Villa M, a Green Spot in the Parisian Urban Jungle
In the heart of Montparnasse, a new mixed-use complex hides its metallic structure beams by medicinal herbal plants and fruit trees. Villa M is the perfect combination between nature and a human-centered mission.
Designed by French-Brazilian Triptyque Architecture, with architectural design and art direction of the spaces signed by Philippe Starck, Villa M aims to create a new pact between cities, nature, and health. A true naturalistic manifest is the correct definition of Villa M. A humble but well-thought mixed-use complex located in Boulevard Pasteur. There is no opposition between nature and the living.
The programme, imagined by Thierry Lorente and Amanda Lehmann of Groupe Pasteur Mutualité, is a mixed use building including a Hotel by Paris Society, a coworking, and a dynamic healthcare-focused centre.
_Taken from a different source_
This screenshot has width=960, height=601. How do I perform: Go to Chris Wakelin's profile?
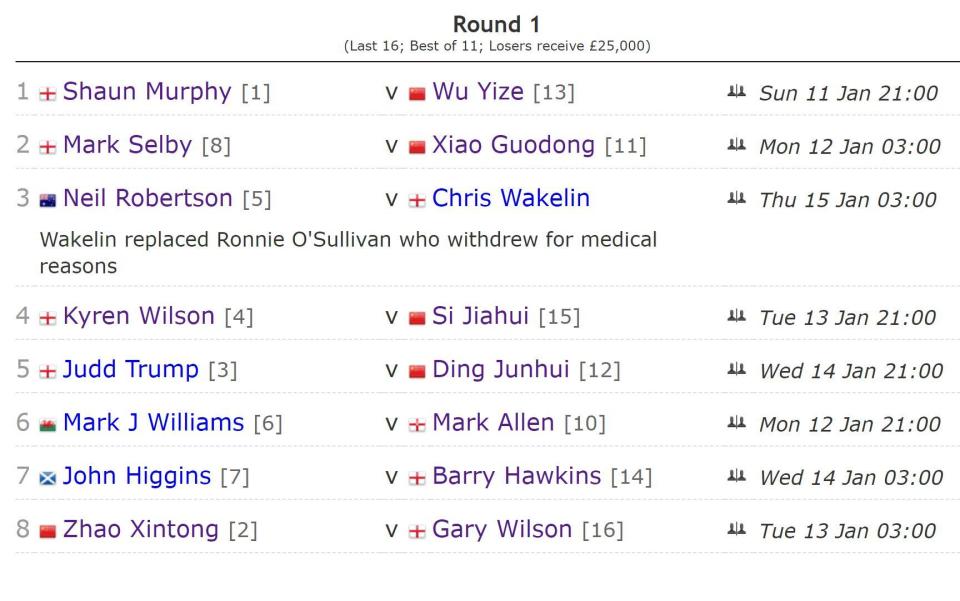511,198
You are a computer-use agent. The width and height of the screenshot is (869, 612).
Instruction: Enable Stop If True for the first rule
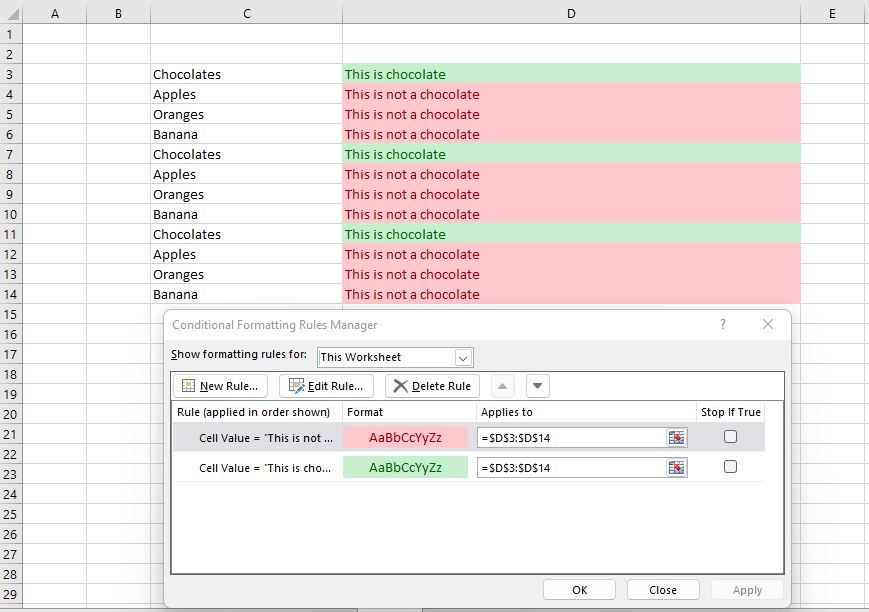click(730, 436)
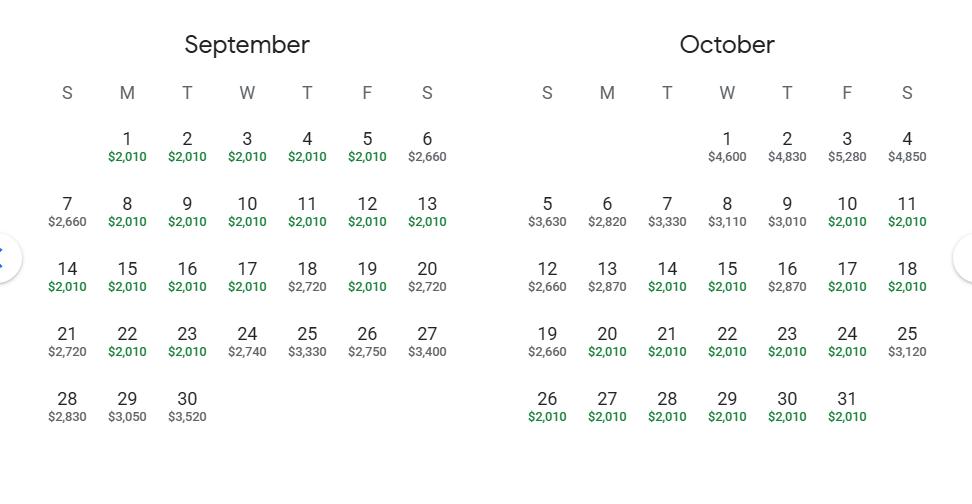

Thierry Lorentz, Villa M Concept Creator and CEO of Group Pasteur Mutualité explains his goal to go beyond the rational hospitality of a hotel and also offering a shelter and working space of health professionals. Designed before the Covid-19 pandemic, Villa M’s groundbreaking programme catalyses the idea of opening healthcare to the city, and the city to healthcare.
Its architecture stands out with its living building, whose geometry is formed by metallic structure beams, conceived to house medicinal herbal plants, fruit trees, and medium to large sized perennial species. Designed as an exoskeleton, the building has a minimalist, light look, composed by prefabricated pieces as in a building game. “The edifice itself is the support for this vertical garden, which will grow and occupy the entire façade, turning the building into a vertical, medicinal forest, and becoming the main architecture," explains Olivier Raffaelli, Triptyque partner and architect designer of Villa M.
In addition to the reintegration of nature to the city through architecture, the living-building contributes with sustainability, since it collaborates with the thermal comfort and, therefore, with the building’s energetic efficiency. “We have explored all of the available surfaces to potentialize the greenery and to avoid energy and carbon waste," explains Gui Sibaud, Triptyque partner and architect designer of Villa M. The environmental responsibility is also present in the basic and organic material choices, proposing a low-tech architecture.
Villa M’s design is intended for the architecture to bring nature back to the city, with the main goal to provide citizens with a new urbane experience with the advent of a “nature-city”.
“Breathing, sunbathing, and connecting to nature are vital needs that the urban lifestyle is no longer able to guarantee," states partner Olivier Rafaëlli. “To resist the urban expansion – unsustainable by nature - the city must provide this experience in addition to stimulating the correlation between external and internal spaces in built areas."
The building’s 8,000 m² occupation programme also bring an innovative proposal: being a dedicated space for those who chose to help save lives – but open to everyone. The mixed-use complex holds a hotel, restaurant, bar, conference area, a check-up area, a co-working space, and a showroom for start-ups in the world of health to promote mixing, exchanges, and mutual aid between the different specialties and the different generations of health professionals.
Villa M, a Paris Society Hotel
The hotel offers 67 rooms and 6 suites designed as green spaces. Some of them have a balcony or terrace to admire the Montparnasse and Invalides districts. On the seventh floor the Pasteur Suite features an exceptional suite with large bay windows, a double green terrace, and a living room open to the capital.
It also features the essentials of a high-end hotel - a boxing and fitness club, and yoga rooms - but also 20 open offices and co-working spaces.
Good Living, Good Eating
Upon entering, the visitor is plunged into a place of life, energy, and benevolence: an Agora made of wood and concrete, vegetation, a friendly welcome, an open kitchen. The décor evokes the playful and erudite spirit of the French Riviera, where one forgets time, and where we feel good.
The vast and luminous restaurant is highlighted by wood, leather, shelves of books, mismatched furniture that seems to have a history, large armchairs, wide benches covered with cushions, and ludic surprises. A plural and joyful universe, and a signature of the Paris Society places.
The RoofTop
On the top floor, the RoofTop, with its incredible view of the Eiffel Tower, the Dôme des Invalides, and the roofs of Paris, remains an unparalleled experience.
Villa M is the title Building of the Year 2022, by ArchDaily.